Adaptive Load Balancing bond fails if one of the member links goes down and then recovers
book
Article ID: 111976
calendar_today
Updated On:
Products
CA Privileged Access Manager (PAM)
Issue/Introduction
We have configured the PAM server with 2 NICs (Network Interface Cards), let us call them NIC_A and NIC_B, bonded in Adaptive Load Balancing mode.
When the communication through NIC_A breaks down, the communication from/to the PAM server continues through the NIC_B. This is the expected behavior.

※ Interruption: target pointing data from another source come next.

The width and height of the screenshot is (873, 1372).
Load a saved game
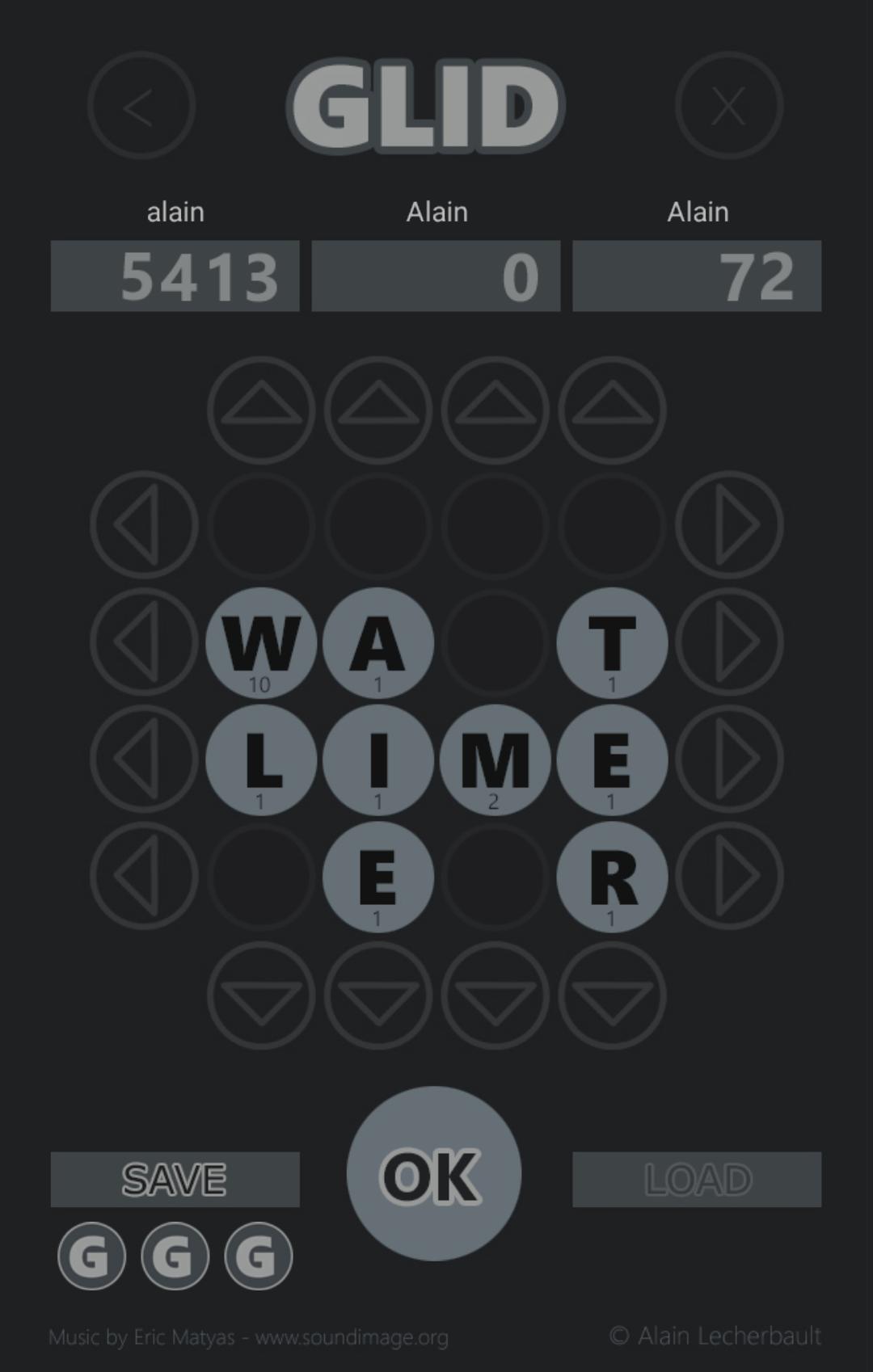pos(697,1180)
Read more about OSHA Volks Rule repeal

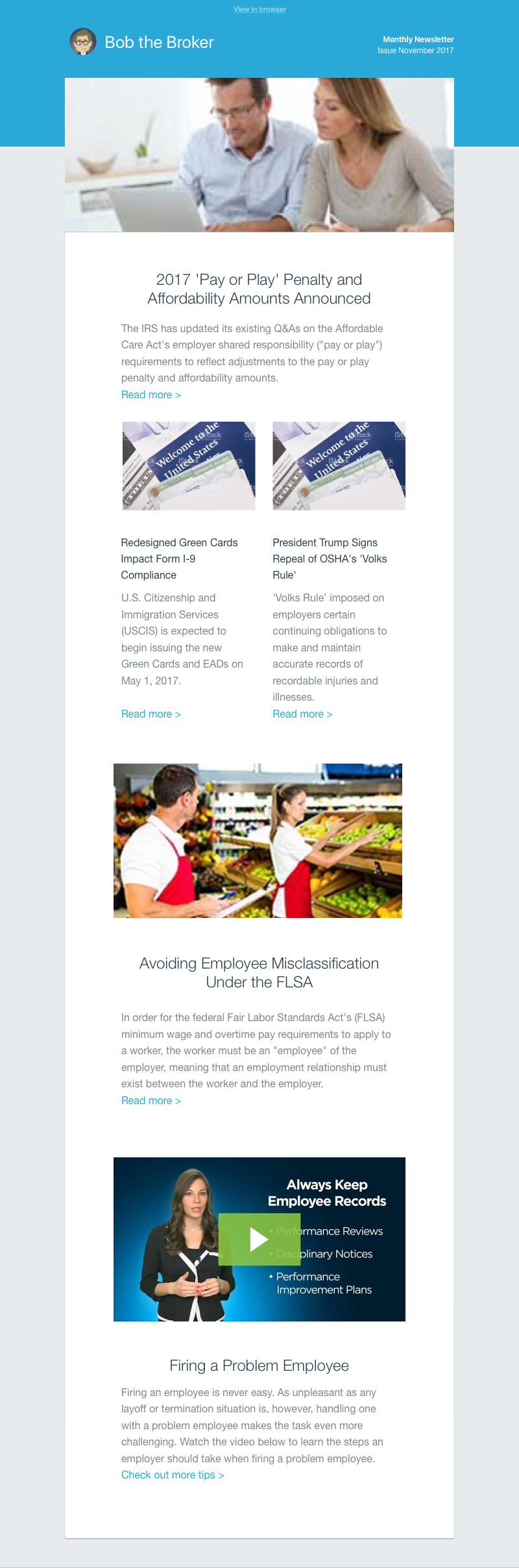[x=302, y=714]
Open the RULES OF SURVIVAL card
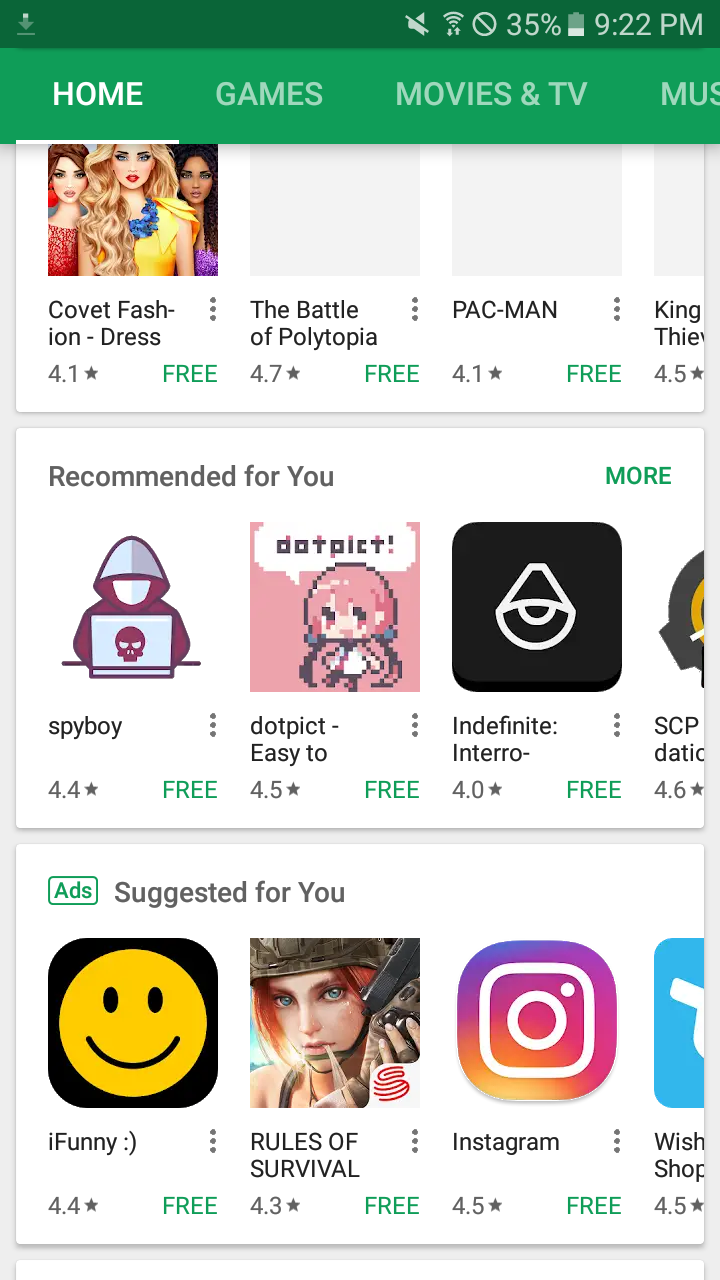 pos(335,1023)
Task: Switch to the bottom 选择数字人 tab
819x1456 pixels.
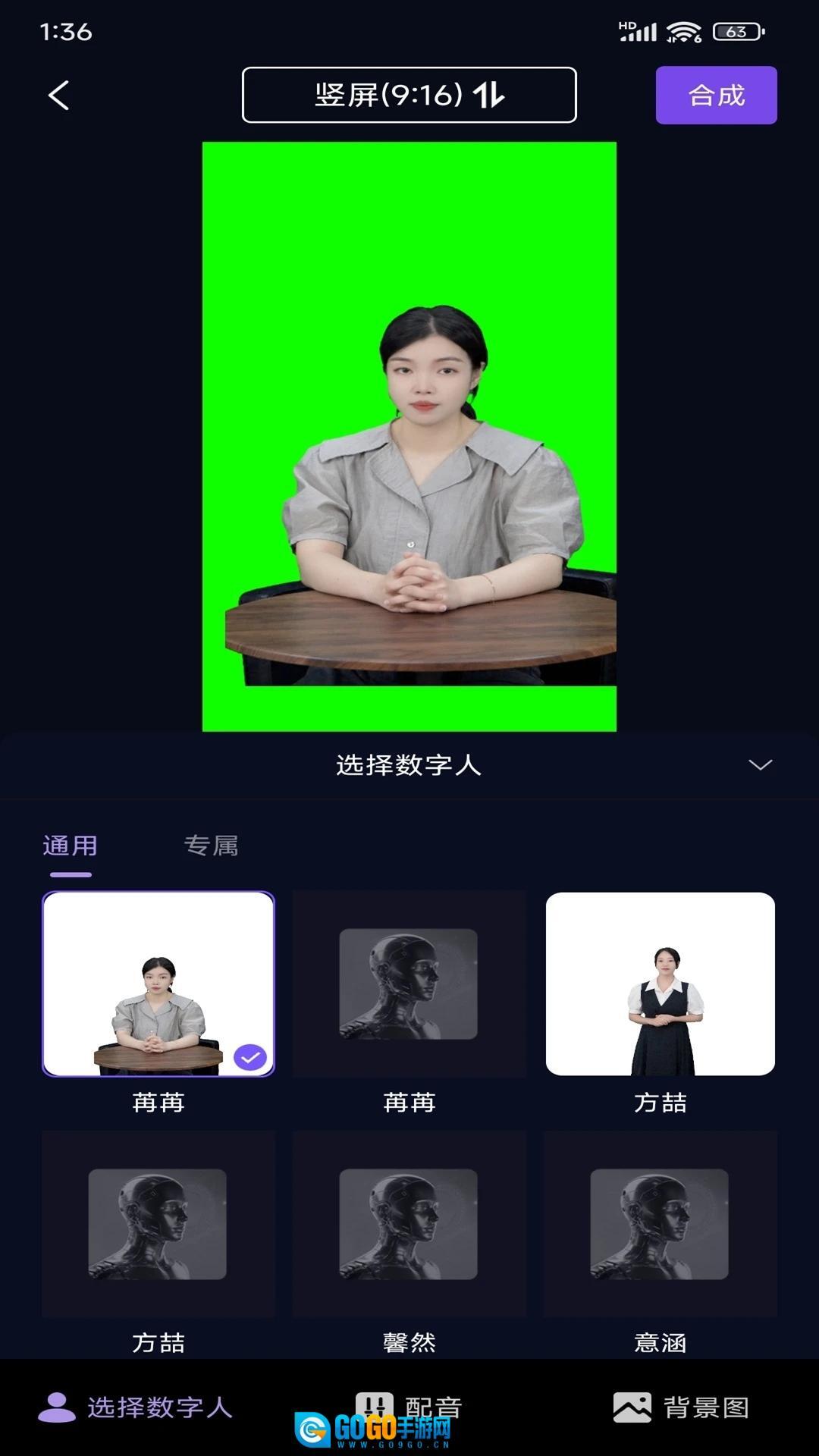Action: tap(136, 1407)
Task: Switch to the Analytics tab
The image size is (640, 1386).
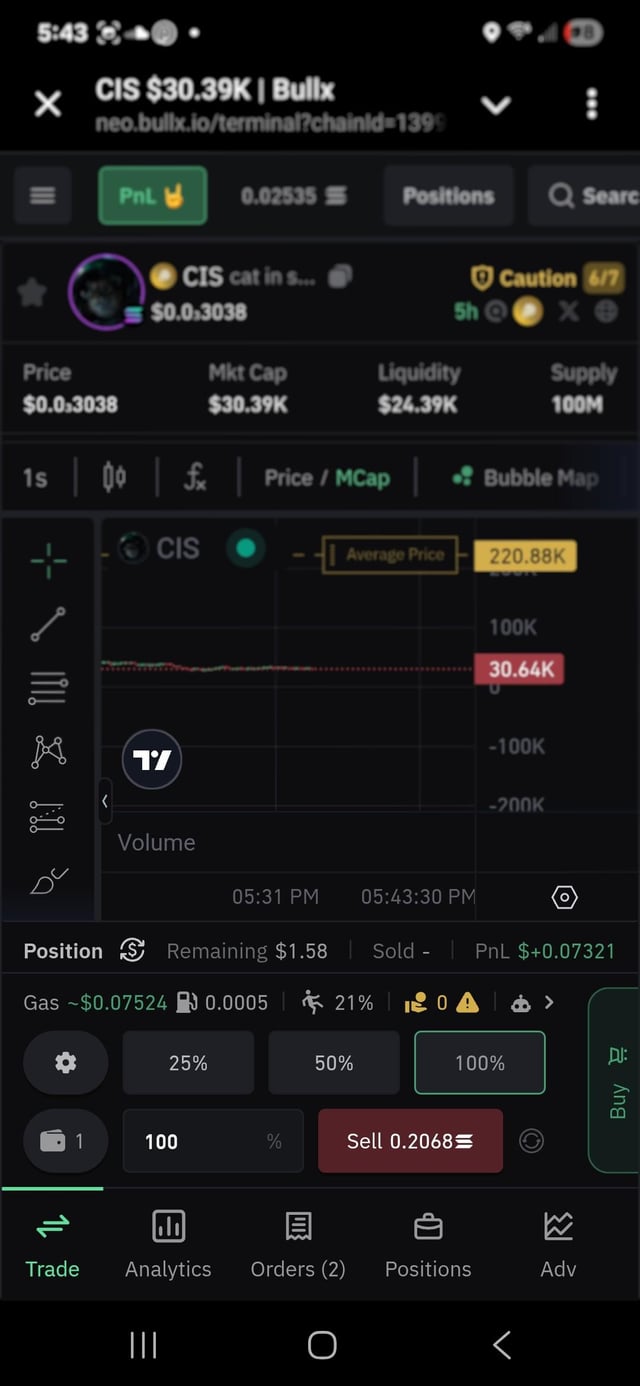Action: pyautogui.click(x=168, y=1244)
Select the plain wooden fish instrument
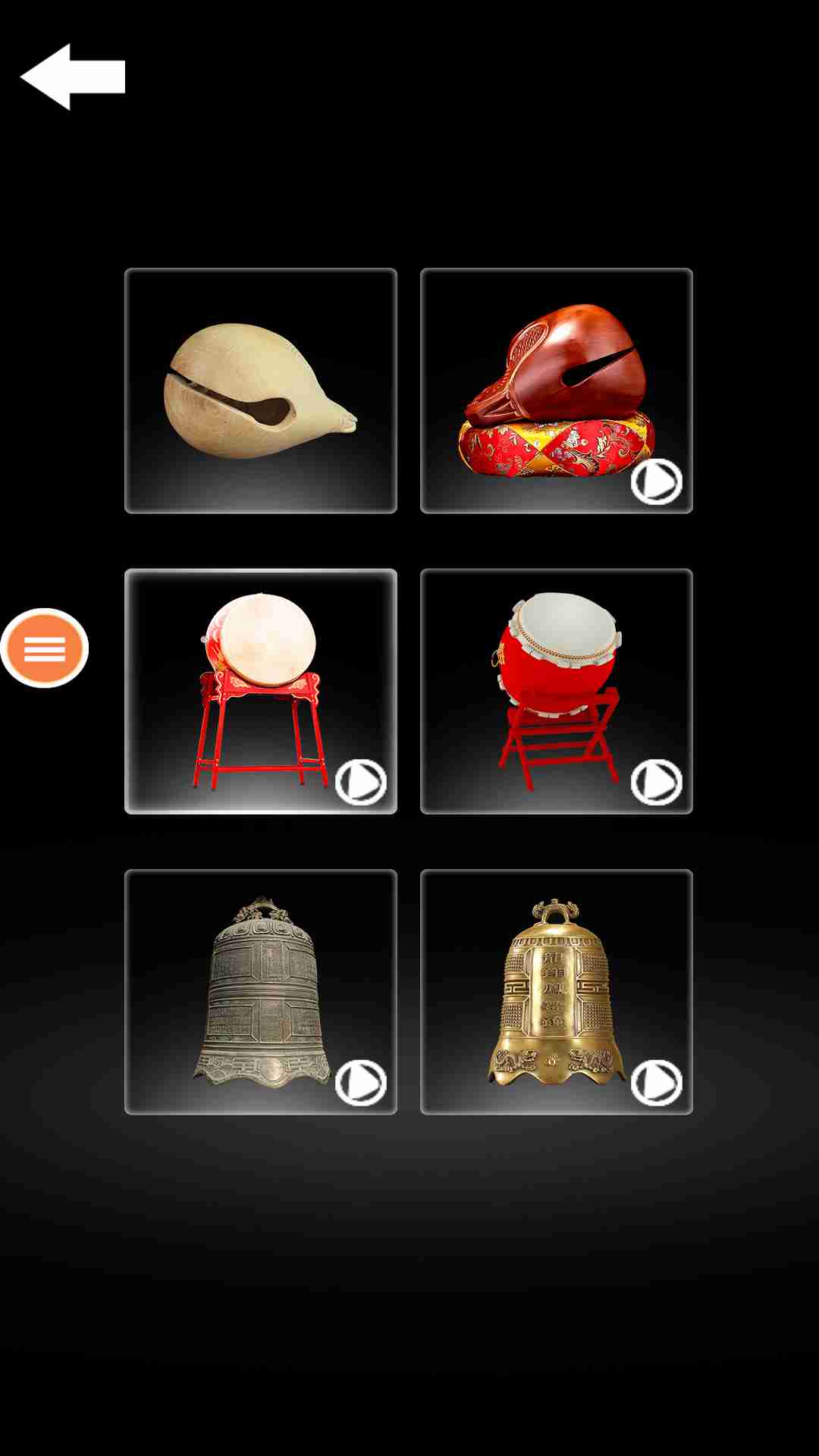This screenshot has height=1456, width=819. [261, 391]
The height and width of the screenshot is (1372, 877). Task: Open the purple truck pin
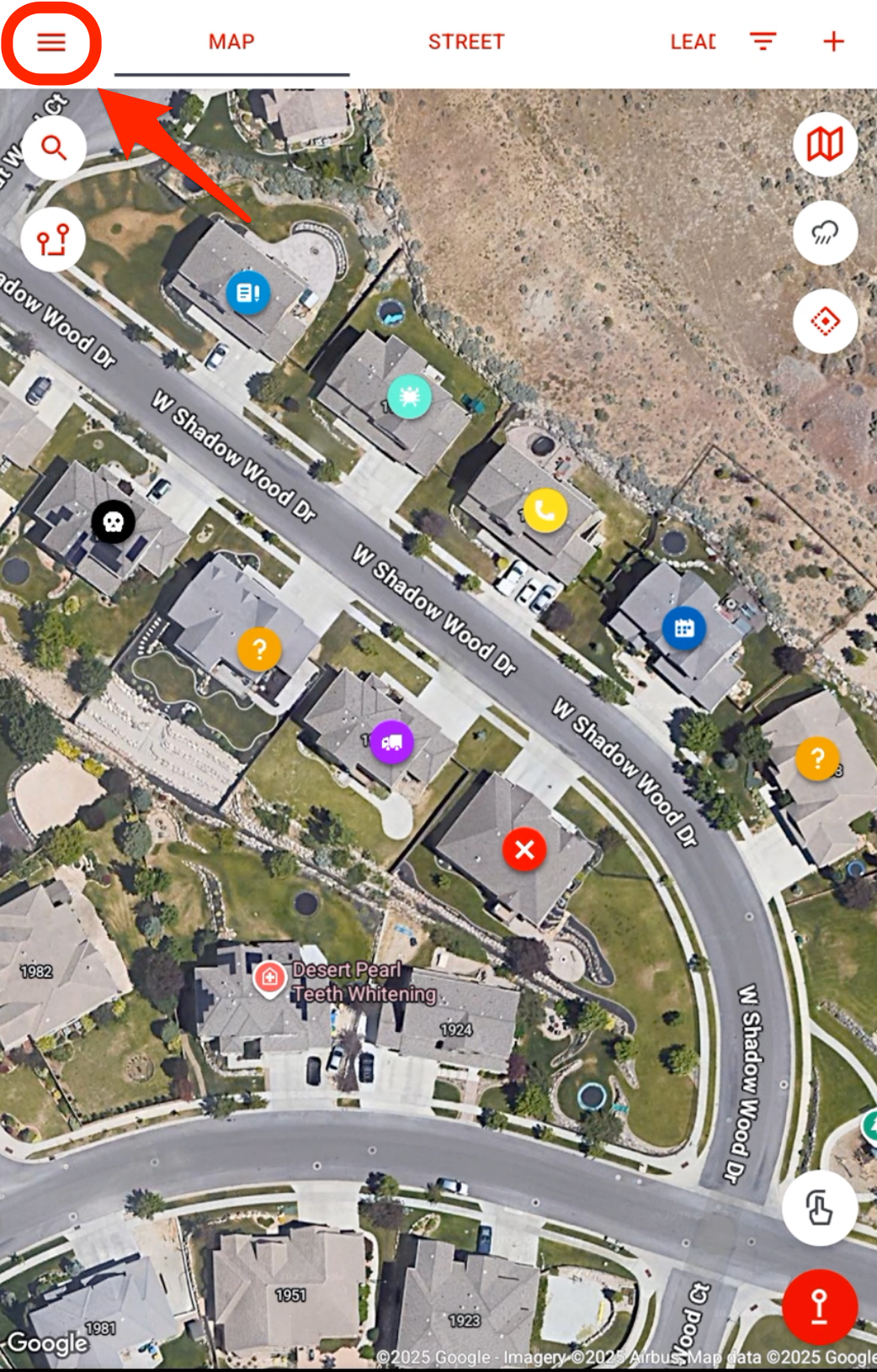tap(391, 742)
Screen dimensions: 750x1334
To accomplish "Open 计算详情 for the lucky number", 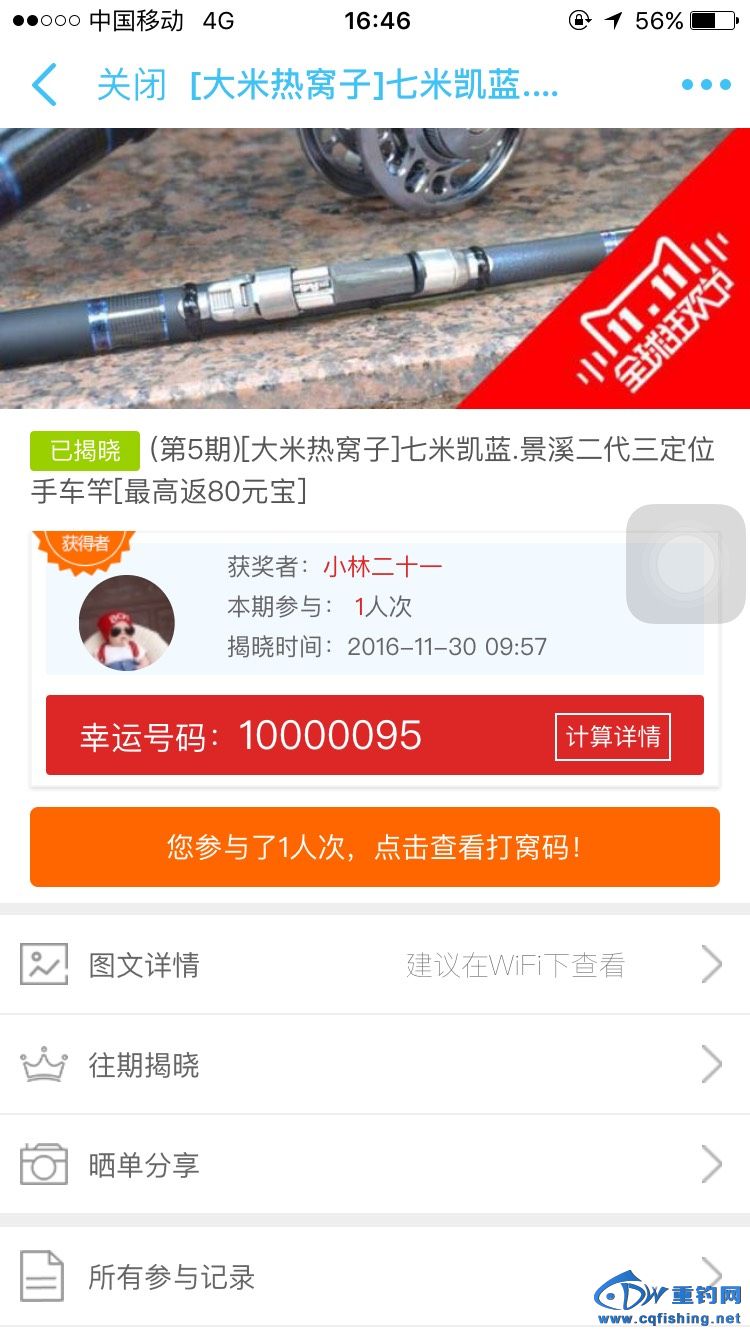I will pyautogui.click(x=612, y=737).

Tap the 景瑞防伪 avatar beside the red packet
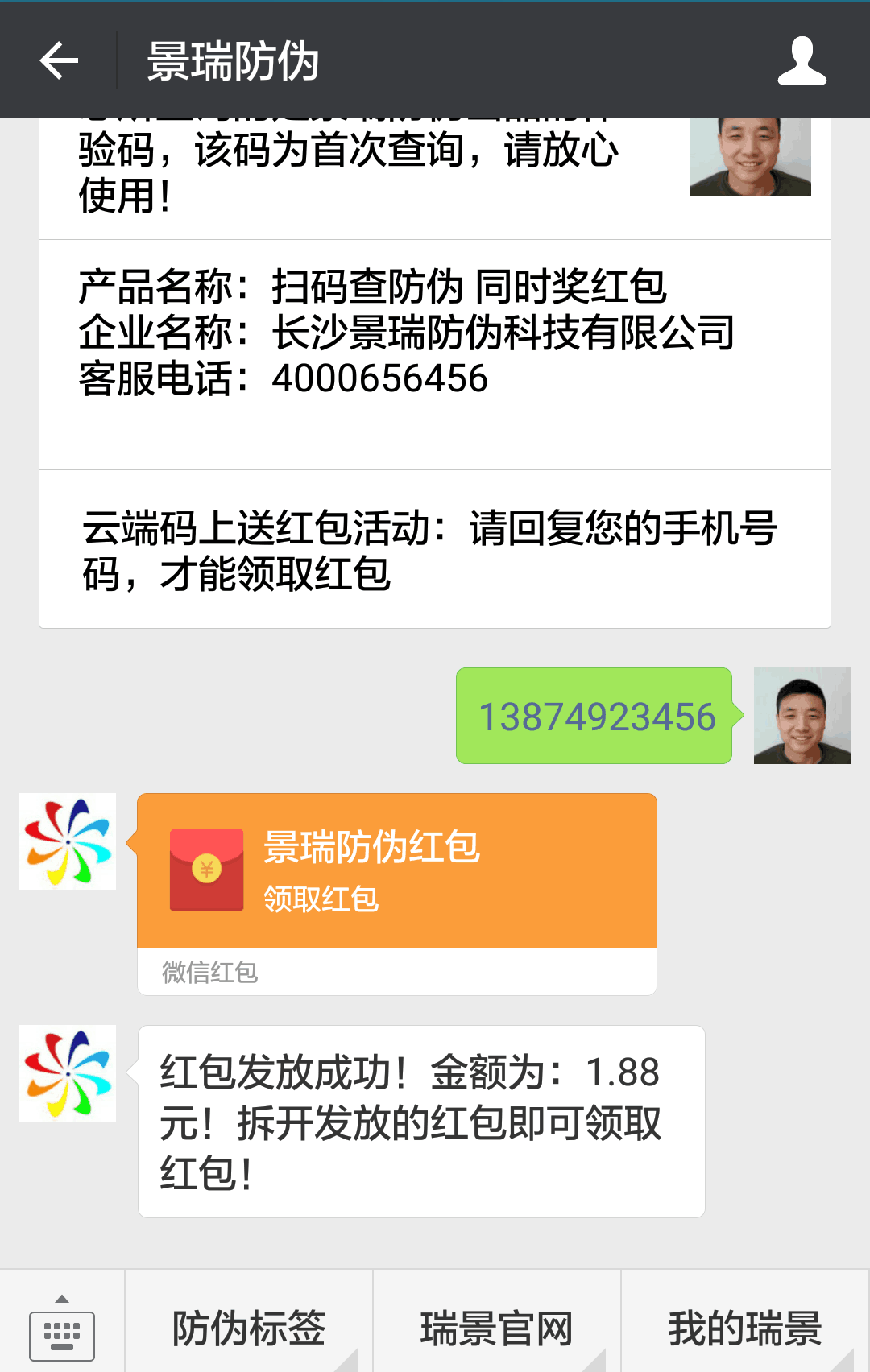68,841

However, when the communication through the failing NIC_A is recovered, the PAM server becomes non-accessible via network. The only way to recover from this situation is disabling and enabling again the one which has not failed, NIC_B, or reboot the entire PAM server.
Environment
Physical Appliances running PAM Server 3.x or above.
Cause
The network device Port Channel feature bundles individual links into a channel group to create a single logical link that provides the aggregate bandwidth of up to eight physical links. If a member port within a Port Channel fails, traffic previously carried over the failed link switches to the remaining member ports within the port channel.
The switch had the Port Channel feature enabled, so it assumed it had to manage the links for eventual disconnections, too.
So, the problem cause was that both, the PAM Server and the switch were trying to manage the bonding, resulting in a total link failure.
Resolution
Disable the Port Channel feature in the network devices for the links that are connected to the PAM appliances.
Additional Information
A similar situation occurs with bondings having more that 2 NICs.
In this case, all the NICs in the bonding except for one have to fail and the general failure accessing the PAM server will occur when all of them have recovered.
For instance, in a PAM server with 4 NICs, NIC_1, NIC_2, NIC_3 and NIC4, in a bond in Adaptive Load Balancing mode, there should be failures in NIC_1, NIC_2 and NIC_3 for the problem to occur. The PAM server communication failure will happen when the last one of the failing NICs got finally recovered, but not when just 1 or 2 of them had recovered.